(Dataset records begins)

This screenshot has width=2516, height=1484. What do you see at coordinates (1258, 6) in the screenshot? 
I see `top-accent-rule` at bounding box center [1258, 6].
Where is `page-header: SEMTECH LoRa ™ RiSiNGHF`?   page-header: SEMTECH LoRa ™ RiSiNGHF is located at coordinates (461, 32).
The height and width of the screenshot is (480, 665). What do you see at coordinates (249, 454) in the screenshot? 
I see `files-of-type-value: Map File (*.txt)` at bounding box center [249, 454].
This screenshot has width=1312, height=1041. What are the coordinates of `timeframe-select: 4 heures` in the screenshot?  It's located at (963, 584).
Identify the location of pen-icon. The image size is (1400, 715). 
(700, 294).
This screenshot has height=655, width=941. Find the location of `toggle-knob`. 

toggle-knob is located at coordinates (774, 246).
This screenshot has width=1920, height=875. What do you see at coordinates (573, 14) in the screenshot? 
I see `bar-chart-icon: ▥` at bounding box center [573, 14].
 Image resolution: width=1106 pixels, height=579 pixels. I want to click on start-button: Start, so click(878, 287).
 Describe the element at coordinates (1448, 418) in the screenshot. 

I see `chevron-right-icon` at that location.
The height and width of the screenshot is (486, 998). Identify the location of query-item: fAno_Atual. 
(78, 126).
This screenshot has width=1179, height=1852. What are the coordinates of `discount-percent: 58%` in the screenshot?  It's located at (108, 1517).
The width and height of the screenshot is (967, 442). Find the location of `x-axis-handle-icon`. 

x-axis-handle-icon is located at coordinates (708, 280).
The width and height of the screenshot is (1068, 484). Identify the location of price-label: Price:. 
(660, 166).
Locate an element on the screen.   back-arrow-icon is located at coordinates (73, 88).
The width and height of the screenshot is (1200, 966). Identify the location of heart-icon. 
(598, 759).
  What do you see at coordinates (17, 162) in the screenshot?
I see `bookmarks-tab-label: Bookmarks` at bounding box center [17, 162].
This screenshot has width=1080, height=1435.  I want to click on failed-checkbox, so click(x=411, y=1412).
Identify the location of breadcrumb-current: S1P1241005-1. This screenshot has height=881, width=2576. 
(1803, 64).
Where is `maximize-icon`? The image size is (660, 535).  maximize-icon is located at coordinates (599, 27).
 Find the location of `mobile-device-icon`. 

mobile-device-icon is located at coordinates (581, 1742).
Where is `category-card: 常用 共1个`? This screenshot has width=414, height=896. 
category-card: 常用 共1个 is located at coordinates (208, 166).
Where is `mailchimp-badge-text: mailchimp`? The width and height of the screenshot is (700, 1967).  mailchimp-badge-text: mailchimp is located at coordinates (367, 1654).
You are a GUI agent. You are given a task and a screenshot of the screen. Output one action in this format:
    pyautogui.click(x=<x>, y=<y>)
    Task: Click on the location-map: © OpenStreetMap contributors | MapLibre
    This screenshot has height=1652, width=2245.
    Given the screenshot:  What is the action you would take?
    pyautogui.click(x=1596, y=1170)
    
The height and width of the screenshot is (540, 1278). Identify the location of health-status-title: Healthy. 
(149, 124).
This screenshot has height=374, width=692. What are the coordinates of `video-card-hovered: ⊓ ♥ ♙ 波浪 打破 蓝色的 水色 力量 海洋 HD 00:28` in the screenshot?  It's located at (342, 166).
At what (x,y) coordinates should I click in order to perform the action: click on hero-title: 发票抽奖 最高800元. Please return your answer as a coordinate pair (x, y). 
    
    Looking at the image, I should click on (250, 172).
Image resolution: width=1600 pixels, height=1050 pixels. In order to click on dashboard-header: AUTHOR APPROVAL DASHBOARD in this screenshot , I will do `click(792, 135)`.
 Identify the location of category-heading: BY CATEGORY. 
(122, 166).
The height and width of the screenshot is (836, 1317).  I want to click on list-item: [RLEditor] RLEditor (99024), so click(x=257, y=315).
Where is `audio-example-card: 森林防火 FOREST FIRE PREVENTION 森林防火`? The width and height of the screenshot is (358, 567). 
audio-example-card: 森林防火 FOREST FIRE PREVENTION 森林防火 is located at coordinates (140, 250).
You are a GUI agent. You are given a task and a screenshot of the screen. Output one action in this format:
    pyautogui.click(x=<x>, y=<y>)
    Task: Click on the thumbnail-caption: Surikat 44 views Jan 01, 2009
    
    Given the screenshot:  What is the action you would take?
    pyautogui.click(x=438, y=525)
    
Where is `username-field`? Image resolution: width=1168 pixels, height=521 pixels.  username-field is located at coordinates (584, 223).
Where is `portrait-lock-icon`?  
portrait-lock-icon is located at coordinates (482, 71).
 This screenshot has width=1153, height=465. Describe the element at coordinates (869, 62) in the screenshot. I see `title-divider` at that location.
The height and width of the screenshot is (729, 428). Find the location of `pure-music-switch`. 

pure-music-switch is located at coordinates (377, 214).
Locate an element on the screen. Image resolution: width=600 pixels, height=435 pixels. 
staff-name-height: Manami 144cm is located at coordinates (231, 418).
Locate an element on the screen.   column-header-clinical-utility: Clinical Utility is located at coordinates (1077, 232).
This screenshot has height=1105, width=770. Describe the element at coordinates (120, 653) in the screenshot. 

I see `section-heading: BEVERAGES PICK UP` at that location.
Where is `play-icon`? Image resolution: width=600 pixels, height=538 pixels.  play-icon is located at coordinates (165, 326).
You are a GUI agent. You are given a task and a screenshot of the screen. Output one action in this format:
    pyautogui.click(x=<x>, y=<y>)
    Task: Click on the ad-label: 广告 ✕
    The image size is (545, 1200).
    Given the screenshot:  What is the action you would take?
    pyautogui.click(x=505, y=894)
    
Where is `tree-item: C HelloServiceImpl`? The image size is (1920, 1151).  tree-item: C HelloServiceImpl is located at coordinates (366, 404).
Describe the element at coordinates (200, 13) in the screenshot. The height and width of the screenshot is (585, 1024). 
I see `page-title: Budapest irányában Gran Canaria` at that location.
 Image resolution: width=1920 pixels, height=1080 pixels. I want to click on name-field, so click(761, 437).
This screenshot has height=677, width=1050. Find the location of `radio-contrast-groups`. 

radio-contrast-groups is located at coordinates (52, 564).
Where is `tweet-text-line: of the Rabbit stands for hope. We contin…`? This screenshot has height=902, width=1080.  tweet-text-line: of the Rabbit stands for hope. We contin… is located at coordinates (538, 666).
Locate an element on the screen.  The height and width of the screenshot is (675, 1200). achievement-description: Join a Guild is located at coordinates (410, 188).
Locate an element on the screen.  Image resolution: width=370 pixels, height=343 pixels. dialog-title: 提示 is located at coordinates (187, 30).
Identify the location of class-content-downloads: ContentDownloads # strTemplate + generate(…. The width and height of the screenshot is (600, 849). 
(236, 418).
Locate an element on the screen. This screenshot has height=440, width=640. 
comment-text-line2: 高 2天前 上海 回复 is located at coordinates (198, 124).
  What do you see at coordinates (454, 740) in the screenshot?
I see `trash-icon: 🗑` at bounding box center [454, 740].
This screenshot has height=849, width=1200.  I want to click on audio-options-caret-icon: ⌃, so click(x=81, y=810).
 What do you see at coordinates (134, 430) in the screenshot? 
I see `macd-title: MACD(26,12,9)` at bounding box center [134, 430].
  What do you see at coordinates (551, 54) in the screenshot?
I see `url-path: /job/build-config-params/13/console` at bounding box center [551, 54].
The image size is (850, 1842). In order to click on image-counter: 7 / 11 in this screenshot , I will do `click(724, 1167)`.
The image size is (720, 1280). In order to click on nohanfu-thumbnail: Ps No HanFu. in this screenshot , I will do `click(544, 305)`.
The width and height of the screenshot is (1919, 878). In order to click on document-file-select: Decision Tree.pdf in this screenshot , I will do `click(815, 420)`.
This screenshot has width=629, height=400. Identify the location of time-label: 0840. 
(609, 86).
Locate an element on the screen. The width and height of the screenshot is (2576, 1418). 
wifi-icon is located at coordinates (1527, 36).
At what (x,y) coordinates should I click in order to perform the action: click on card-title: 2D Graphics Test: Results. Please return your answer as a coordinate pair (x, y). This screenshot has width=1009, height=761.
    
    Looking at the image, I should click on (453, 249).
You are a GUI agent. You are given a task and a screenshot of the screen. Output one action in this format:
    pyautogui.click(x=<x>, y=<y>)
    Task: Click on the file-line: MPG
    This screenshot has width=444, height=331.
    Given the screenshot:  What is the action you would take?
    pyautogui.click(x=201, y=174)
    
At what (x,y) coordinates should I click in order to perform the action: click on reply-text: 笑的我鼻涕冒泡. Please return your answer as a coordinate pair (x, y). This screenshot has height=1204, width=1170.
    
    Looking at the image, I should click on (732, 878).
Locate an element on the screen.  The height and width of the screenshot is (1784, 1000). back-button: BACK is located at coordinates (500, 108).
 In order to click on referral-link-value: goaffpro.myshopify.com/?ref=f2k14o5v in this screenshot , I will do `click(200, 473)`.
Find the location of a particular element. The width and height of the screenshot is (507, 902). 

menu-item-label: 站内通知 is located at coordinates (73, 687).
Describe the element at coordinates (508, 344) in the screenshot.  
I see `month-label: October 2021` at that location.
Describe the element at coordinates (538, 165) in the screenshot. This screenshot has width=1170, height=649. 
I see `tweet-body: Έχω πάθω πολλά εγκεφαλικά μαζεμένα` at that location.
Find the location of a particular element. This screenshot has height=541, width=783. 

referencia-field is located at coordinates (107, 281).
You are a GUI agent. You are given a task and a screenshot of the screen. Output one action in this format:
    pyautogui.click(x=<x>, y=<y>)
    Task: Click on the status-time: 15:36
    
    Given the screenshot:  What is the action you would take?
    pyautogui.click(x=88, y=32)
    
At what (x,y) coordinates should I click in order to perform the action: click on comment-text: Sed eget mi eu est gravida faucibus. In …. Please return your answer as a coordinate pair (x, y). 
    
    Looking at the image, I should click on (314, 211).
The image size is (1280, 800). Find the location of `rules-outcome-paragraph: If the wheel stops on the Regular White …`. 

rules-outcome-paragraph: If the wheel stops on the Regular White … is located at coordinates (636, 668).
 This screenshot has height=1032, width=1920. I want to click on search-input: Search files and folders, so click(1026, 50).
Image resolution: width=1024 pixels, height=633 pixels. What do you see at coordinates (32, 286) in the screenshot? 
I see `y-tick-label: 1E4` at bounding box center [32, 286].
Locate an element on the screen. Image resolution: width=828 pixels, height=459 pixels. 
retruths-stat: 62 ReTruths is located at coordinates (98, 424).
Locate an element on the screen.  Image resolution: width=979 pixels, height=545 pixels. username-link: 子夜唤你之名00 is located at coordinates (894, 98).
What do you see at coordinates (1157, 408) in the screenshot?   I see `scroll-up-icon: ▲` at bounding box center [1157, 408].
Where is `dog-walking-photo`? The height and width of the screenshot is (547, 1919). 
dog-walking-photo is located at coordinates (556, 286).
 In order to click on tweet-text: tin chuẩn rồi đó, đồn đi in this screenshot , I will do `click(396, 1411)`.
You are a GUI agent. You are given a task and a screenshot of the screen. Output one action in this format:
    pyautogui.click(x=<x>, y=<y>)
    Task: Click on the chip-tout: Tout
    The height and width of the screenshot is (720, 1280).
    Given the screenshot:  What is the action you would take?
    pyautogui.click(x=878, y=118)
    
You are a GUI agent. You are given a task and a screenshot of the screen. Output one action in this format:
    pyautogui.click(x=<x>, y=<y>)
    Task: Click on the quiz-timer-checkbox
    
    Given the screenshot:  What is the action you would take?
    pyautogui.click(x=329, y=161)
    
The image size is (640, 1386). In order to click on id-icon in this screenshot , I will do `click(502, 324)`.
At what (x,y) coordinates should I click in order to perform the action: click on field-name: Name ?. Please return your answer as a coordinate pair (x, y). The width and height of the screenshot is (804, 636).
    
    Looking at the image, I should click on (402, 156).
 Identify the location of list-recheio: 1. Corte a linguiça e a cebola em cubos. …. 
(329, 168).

(Dataset records ends)

▶ _Required action_:
Reproduce the rows between the lines holding "This screenshot has height=374, width=692." and "coordinates (1077, 232).", inclusive, with "dashboard-header" renamed to "page-banner" and nothing else altered.

▶ _Answer for the task_:
This screenshot has height=374, width=692. What are the coordinates of `video-card-hovered: ⊓ ♥ ♙ 波浪 打破 蓝色的 水色 力量 海洋 HD 00:28` in the screenshot?  It's located at (342, 166).
At what (x,y) coordinates should I click in order to perform the action: click on hero-title: 发票抽奖 最高800元. Please return your answer as a coordinate pair (x, y). 
    
    Looking at the image, I should click on (250, 172).
Image resolution: width=1600 pixels, height=1050 pixels. In order to click on page-banner: AUTHOR APPROVAL DASHBOARD in this screenshot , I will do `click(792, 135)`.
 Identify the location of category-heading: BY CATEGORY. 
(122, 166).
The height and width of the screenshot is (836, 1317).  I want to click on list-item: [RLEditor] RLEditor (99024), so click(x=257, y=315).
Where is `audio-example-card: 森林防火 FOREST FIRE PREVENTION 森林防火`? The width and height of the screenshot is (358, 567). 
audio-example-card: 森林防火 FOREST FIRE PREVENTION 森林防火 is located at coordinates (140, 250).
You are a GUI agent. You are given a task and a screenshot of the screen. Output one action in this format:
    pyautogui.click(x=<x>, y=<y>)
    Task: Click on the thumbnail-caption: Surikat 44 views Jan 01, 2009
    
    Given the screenshot:  What is the action you would take?
    pyautogui.click(x=438, y=525)
    
Where is `username-field`? Image resolution: width=1168 pixels, height=521 pixels.  username-field is located at coordinates (584, 223).
Where is `portrait-lock-icon`?  
portrait-lock-icon is located at coordinates (482, 71).
 This screenshot has width=1153, height=465. Describe the element at coordinates (869, 62) in the screenshot. I see `title-divider` at that location.
The height and width of the screenshot is (729, 428). Find the location of `pure-music-switch`. 

pure-music-switch is located at coordinates (377, 214).
Locate an element on the screen. Image resolution: width=600 pixels, height=435 pixels. 
staff-name-height: Manami 144cm is located at coordinates (231, 418).
Locate an element on the screen.   column-header-clinical-utility: Clinical Utility is located at coordinates (1077, 232).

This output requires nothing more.